Biswas and Saigal became friends and colleagues at the Hindustan Record Company. Biswas came to the movies in 1935 as a composer and wanted to write for Saigal who was already a celebrity. His opportunity came some years later, but not quite in time for Saigal– and that must remain one of the great missed opportunities in music. He was asked to compose the score for a movie starring Saigal and Nur Jehan. According to Biswas, “I was selected to write music for these two unique voices. I even composed a few songs – when providence played its ace hand and took away Saigal. My dream remained unfulfilled.” The only living composer today who wrote music for Saigal is the maestro Naushad.

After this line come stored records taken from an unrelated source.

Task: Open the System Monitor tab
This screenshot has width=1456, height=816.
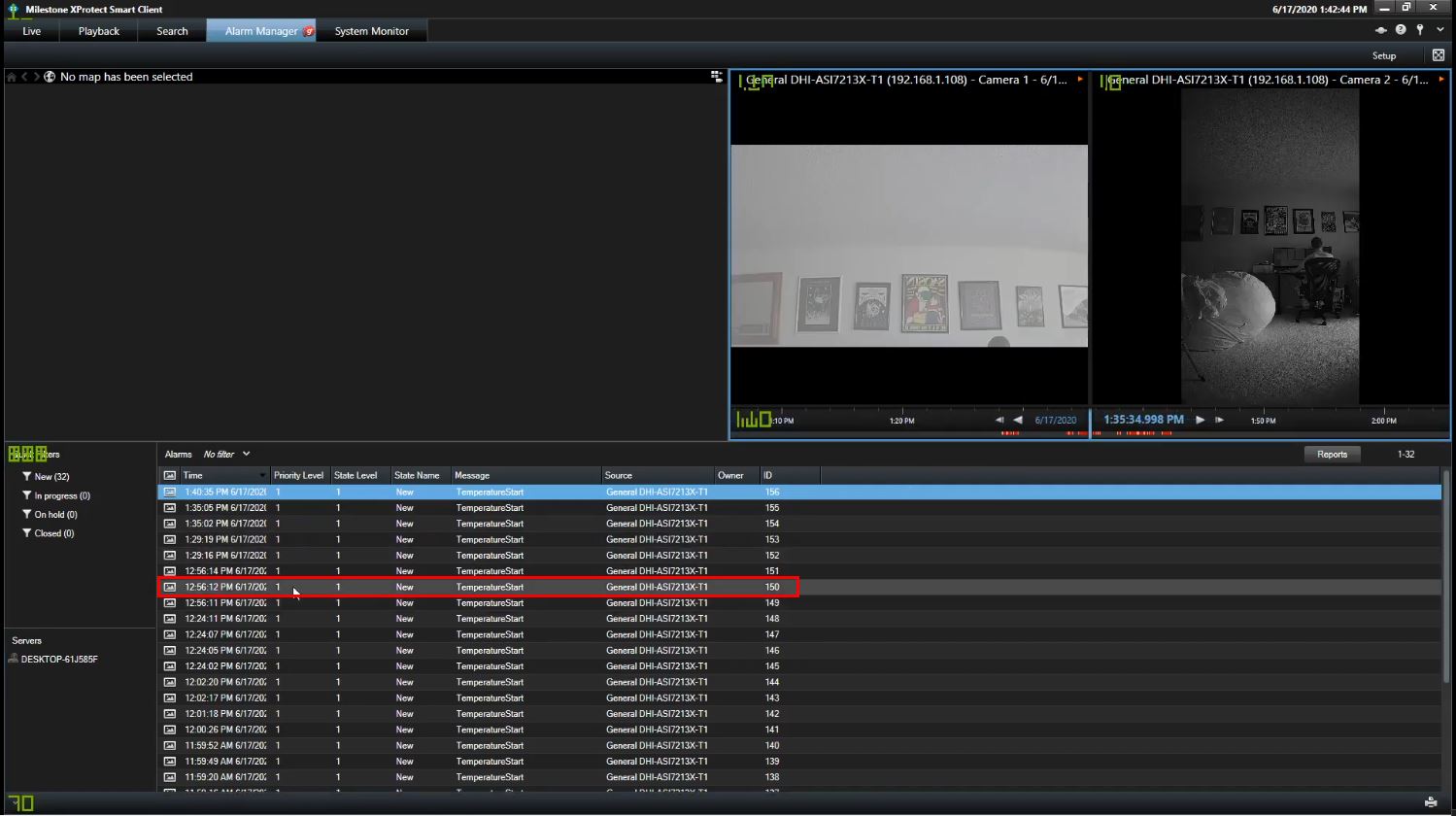Action: point(371,31)
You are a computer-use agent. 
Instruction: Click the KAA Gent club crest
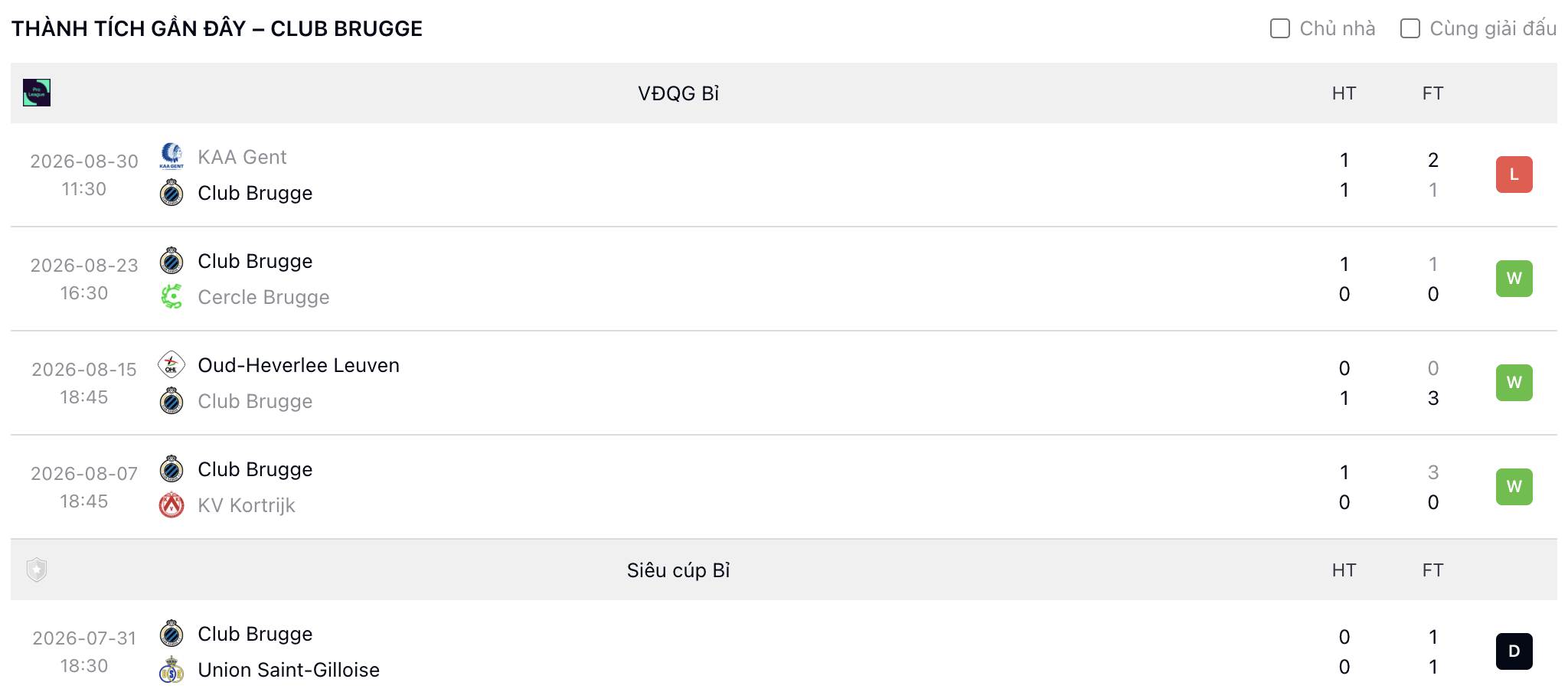point(172,156)
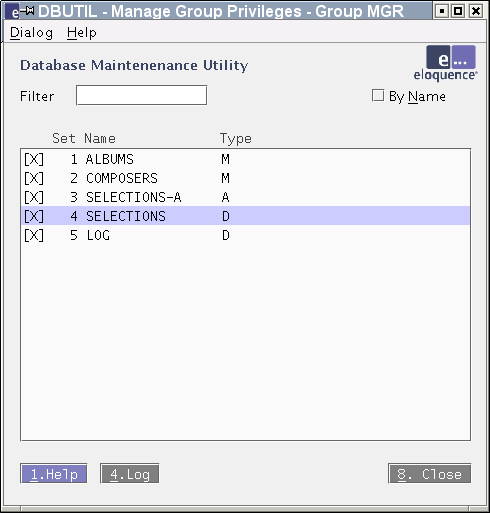The image size is (490, 513).
Task: Enable the By Name checkbox
Action: click(378, 95)
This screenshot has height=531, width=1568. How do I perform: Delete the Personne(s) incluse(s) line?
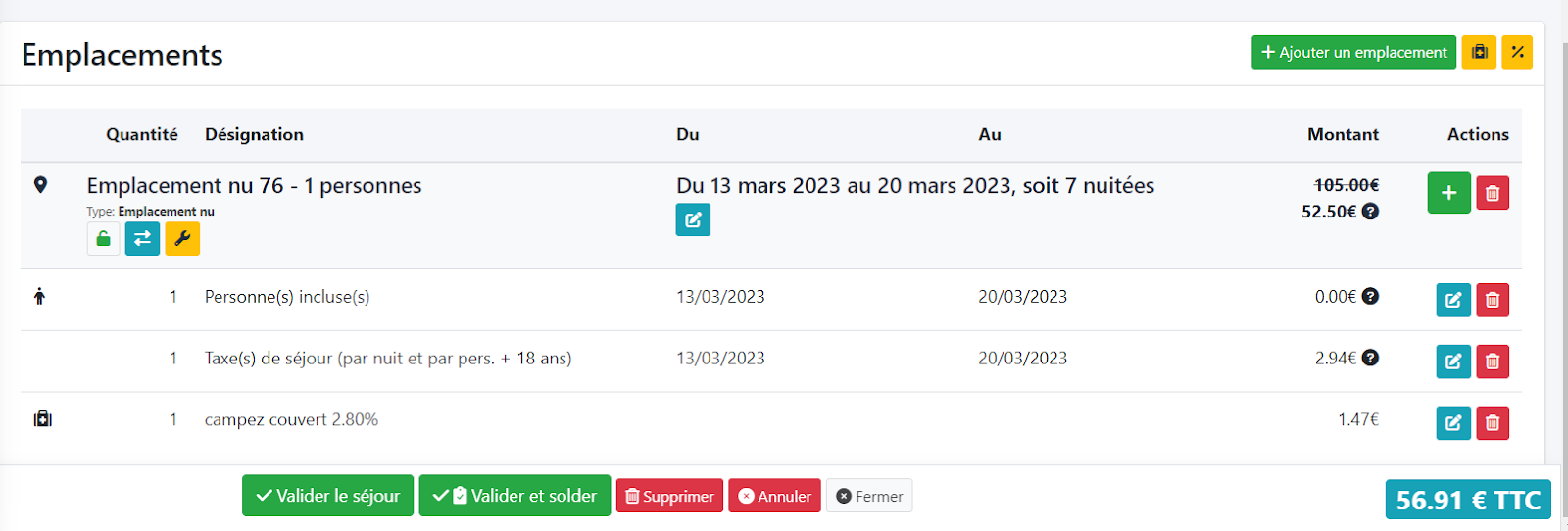tap(1492, 300)
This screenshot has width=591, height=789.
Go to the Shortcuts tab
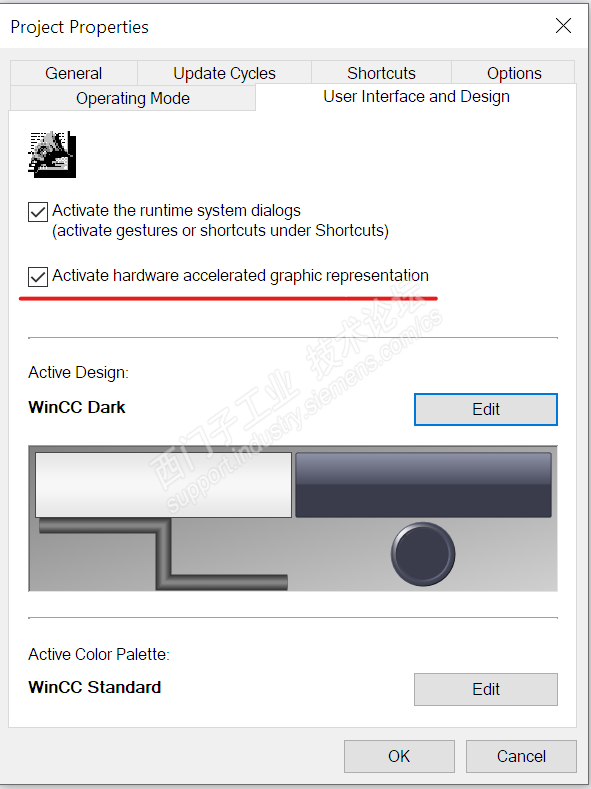pyautogui.click(x=381, y=73)
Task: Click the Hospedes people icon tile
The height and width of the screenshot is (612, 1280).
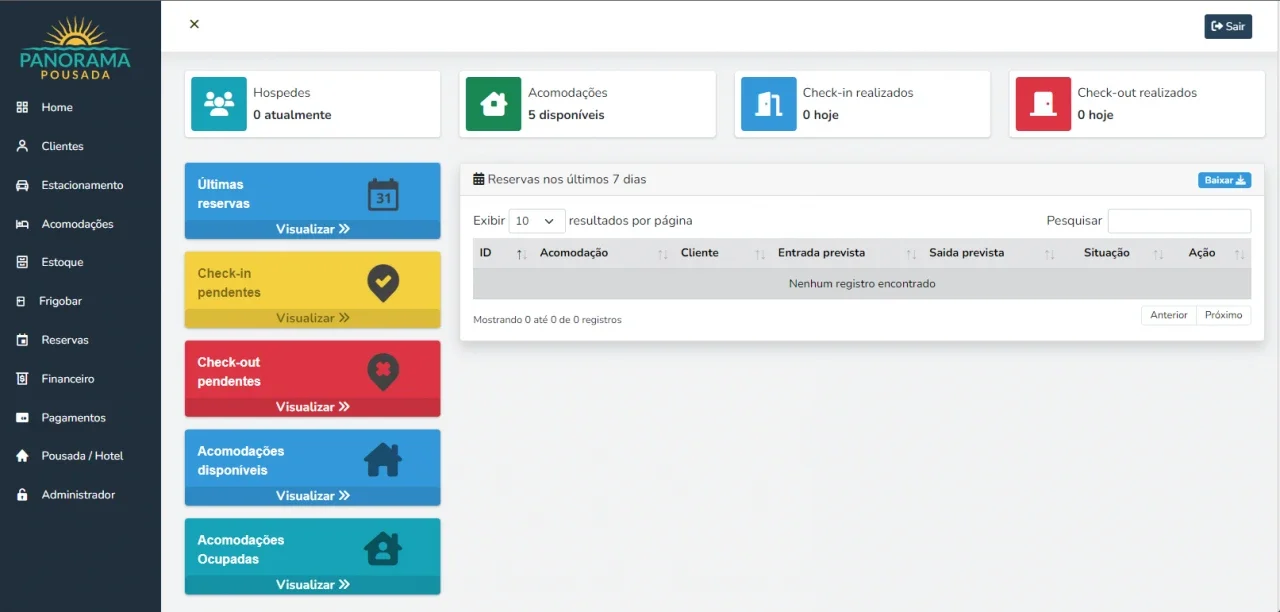Action: (x=219, y=104)
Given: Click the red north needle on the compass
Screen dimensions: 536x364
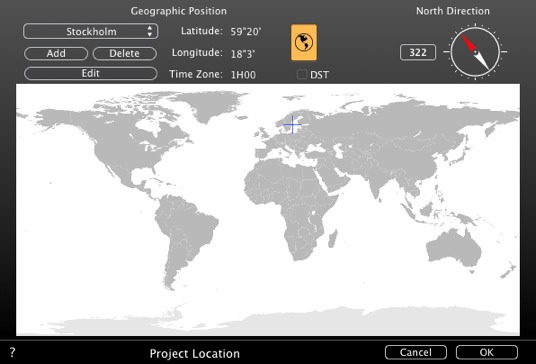Looking at the screenshot, I should click(468, 43).
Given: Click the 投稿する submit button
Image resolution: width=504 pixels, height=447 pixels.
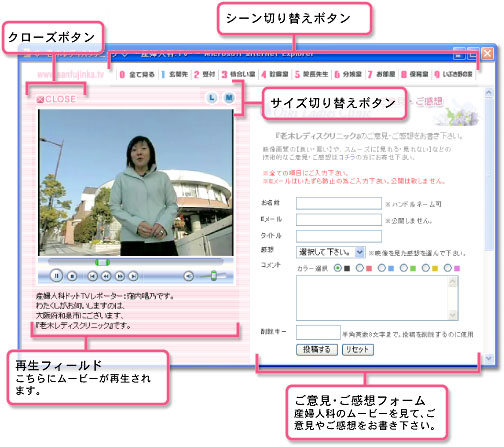Looking at the screenshot, I should [x=317, y=350].
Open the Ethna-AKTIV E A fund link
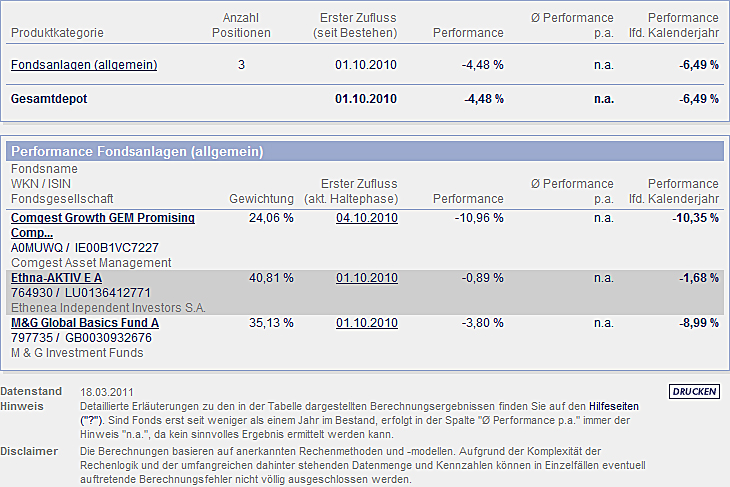This screenshot has width=730, height=487. point(56,277)
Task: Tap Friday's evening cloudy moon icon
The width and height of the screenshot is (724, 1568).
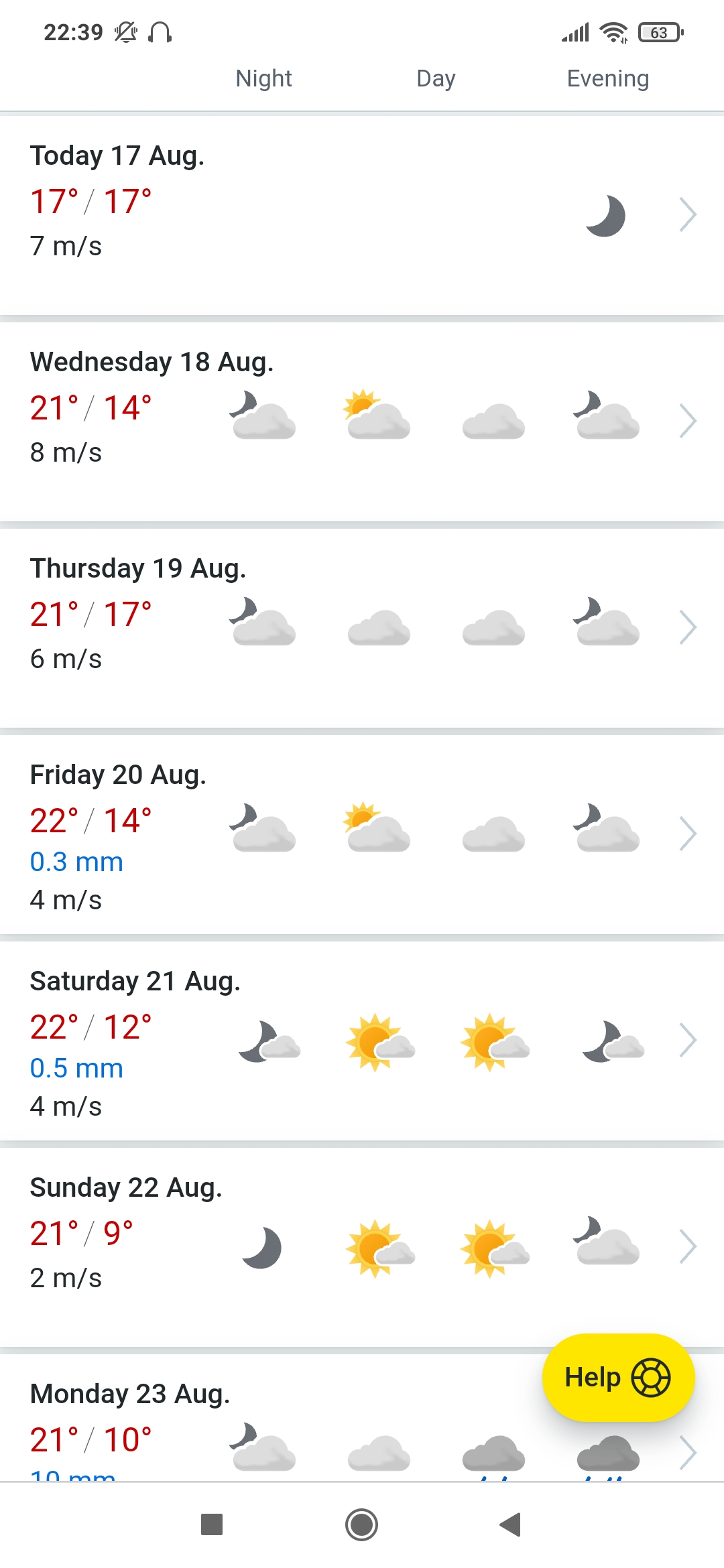Action: point(607,828)
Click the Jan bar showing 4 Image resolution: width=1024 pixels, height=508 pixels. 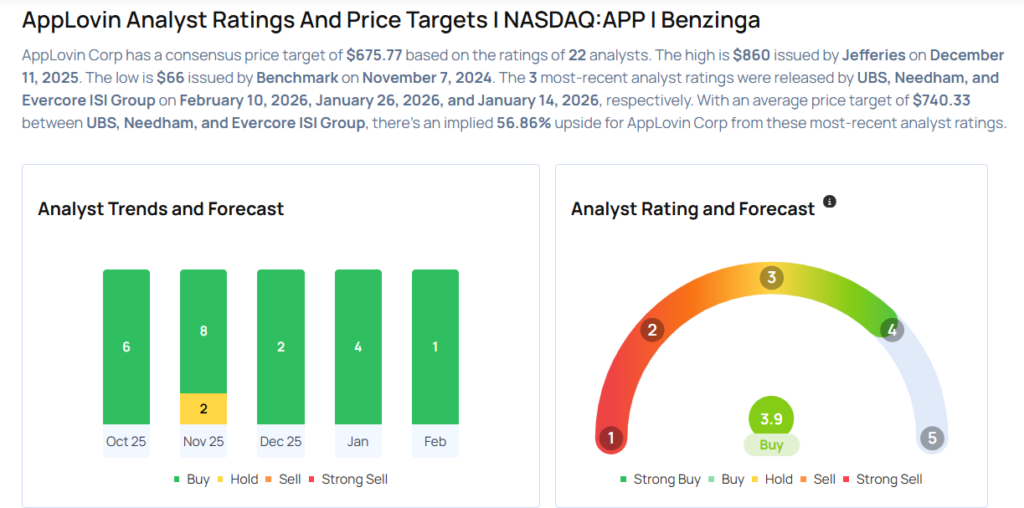click(x=358, y=346)
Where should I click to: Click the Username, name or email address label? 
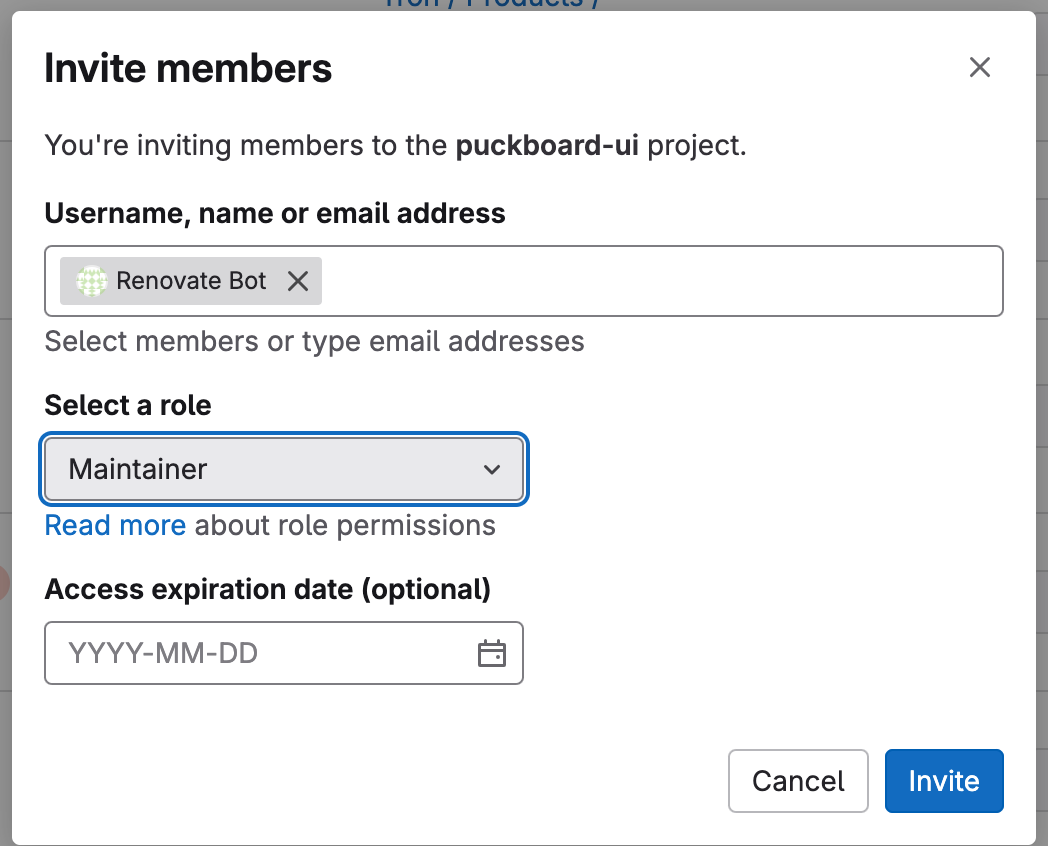[x=275, y=213]
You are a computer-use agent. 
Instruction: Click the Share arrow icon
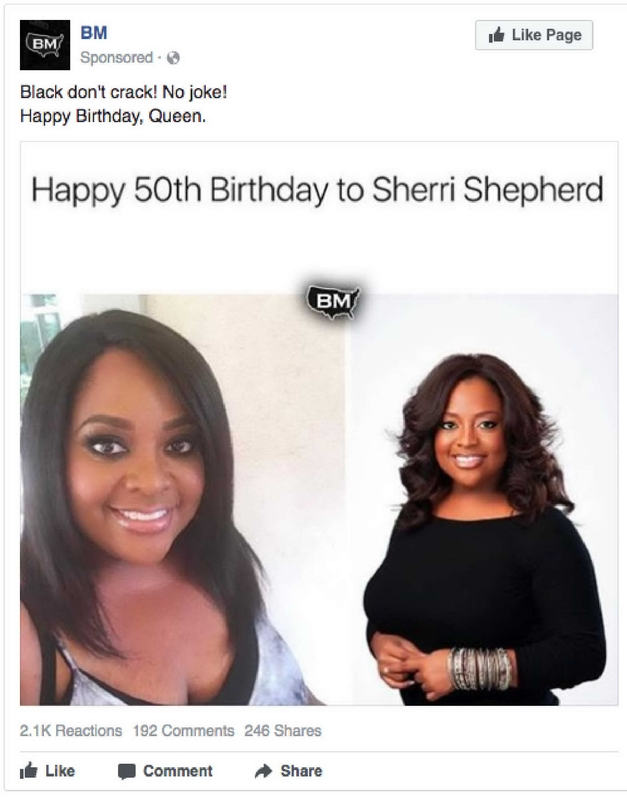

Many have tried to emulate Saigal’s voice but no one has been able get it right. Certain people, certain voices, certain monuments and certain paintings are one of a kind and not reproducible. There was only one Saigal, as there is only one Taj Mahal and only one Mona Lisa. CH Atma perhaps came closest of all, but, of course, he was still not the true Saigal. Barring a couple of songs that became hits, the last one in 1951 (‘Rauoon mein sagar ke kinaray’), little of what he recorded is remembered, while no Saigal song has gone stale or faded from memory. Surendra, who played opposite Nur Jehan and Suraiyya in Mehbub Khan’s Anmol ghadi (1946), also tried to do Saigal’s voice but failed. Even the early Mukesh tried to replicate Saigal but was wise enough to give up early. Agha Mubarak Ali of Sialkot, a most discriminating listener, used to say that Mukesh’s throat is made of cement. Mohammad Rafi took pride all his life in the fact that he had sung two lines as part of the chorus in the Saigal song ‘Ruhi, Ruhi, Ruhi, meray sapnoon ki rani’ from the film Shahjahan. When Kishore Kumar was asked by HMV to sing his version of certain Saigal songs, he refused, saying, “Let Saigal songs be enshrined in our memory as his songs only.” Saigal was the first non-Bengali singer whom Tagore himself permitted to sing his compositions.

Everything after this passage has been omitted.